• [Task item]: Exactly as written, restate the material below from its first line through the line containing "Task: Click range", and stop there.

##### Material for the task

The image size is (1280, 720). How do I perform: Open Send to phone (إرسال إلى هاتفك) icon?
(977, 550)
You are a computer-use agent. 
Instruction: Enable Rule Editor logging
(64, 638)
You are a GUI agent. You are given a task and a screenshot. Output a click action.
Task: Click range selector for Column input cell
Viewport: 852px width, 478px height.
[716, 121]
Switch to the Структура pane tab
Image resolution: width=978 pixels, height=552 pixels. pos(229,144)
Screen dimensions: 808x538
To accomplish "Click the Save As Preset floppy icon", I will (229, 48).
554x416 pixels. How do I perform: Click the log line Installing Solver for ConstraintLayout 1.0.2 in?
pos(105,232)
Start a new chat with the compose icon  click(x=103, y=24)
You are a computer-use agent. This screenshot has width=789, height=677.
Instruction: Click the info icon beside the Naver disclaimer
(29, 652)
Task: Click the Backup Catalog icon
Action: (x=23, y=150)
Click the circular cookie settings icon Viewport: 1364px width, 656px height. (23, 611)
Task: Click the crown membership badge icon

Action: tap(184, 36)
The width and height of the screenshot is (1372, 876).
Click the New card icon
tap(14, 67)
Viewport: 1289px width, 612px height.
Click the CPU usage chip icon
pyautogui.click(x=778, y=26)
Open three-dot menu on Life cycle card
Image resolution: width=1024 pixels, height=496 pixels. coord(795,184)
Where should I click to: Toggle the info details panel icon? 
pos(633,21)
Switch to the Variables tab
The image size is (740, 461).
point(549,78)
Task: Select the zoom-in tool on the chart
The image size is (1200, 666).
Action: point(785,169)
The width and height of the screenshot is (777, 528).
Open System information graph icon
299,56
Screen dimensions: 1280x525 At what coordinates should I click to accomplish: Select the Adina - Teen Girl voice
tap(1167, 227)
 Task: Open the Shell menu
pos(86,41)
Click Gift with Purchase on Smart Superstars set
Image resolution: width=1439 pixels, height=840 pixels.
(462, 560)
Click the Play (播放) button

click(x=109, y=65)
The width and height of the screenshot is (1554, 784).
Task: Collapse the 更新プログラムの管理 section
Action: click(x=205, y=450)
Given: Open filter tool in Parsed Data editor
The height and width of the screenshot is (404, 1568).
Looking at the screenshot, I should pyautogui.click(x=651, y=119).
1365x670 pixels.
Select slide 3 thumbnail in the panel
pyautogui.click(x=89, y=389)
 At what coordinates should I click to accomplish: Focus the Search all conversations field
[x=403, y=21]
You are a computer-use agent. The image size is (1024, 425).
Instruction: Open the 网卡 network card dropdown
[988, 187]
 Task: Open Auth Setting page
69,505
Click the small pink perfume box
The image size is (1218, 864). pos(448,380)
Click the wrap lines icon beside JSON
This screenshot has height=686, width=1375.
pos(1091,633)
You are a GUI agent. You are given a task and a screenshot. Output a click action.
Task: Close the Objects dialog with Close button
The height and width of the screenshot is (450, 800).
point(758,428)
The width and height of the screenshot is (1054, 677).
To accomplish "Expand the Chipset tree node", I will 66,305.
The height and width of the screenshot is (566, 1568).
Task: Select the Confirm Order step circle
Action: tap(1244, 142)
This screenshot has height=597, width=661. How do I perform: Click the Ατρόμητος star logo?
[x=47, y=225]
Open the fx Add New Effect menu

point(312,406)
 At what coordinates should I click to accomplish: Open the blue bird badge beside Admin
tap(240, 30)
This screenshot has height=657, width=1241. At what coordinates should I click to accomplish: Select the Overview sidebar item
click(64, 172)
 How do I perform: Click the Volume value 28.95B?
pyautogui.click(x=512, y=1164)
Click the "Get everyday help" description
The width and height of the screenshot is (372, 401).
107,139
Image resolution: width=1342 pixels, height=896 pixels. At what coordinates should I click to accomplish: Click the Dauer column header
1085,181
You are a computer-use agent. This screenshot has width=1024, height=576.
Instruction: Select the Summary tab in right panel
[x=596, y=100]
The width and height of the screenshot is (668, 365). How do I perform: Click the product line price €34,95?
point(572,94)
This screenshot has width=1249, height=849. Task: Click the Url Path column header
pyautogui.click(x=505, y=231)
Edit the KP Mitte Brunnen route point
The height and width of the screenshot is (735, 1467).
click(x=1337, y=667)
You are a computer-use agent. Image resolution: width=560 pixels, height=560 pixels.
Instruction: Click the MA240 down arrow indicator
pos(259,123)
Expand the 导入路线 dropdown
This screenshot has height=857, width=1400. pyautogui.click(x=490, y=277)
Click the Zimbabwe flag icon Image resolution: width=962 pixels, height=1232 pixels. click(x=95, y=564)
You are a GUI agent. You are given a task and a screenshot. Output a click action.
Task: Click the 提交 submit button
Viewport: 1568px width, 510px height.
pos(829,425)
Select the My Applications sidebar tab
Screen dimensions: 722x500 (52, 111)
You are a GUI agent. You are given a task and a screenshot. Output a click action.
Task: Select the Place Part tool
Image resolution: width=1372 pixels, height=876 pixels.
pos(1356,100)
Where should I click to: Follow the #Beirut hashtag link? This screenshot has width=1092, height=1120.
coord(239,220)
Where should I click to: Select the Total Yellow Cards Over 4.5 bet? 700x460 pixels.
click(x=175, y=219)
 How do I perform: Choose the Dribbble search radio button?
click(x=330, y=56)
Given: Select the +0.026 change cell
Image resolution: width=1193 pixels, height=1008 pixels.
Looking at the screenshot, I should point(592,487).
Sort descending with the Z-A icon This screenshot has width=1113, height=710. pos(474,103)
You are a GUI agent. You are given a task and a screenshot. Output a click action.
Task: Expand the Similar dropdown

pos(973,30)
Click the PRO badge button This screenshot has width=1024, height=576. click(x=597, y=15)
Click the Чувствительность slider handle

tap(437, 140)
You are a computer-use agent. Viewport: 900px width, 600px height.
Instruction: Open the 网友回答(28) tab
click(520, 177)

##########

• [Response area]:
The image size is (1280, 720). How do I perform: Open Send to phone (إرسال إلى هاتفك) icon?
(977, 550)
You are a computer-use agent. 
Instruction: Enable Rule Editor logging
(64, 638)
You are a GUI agent. You are given a task and a screenshot. Output a click action.
Task: Click range selector for Column input cell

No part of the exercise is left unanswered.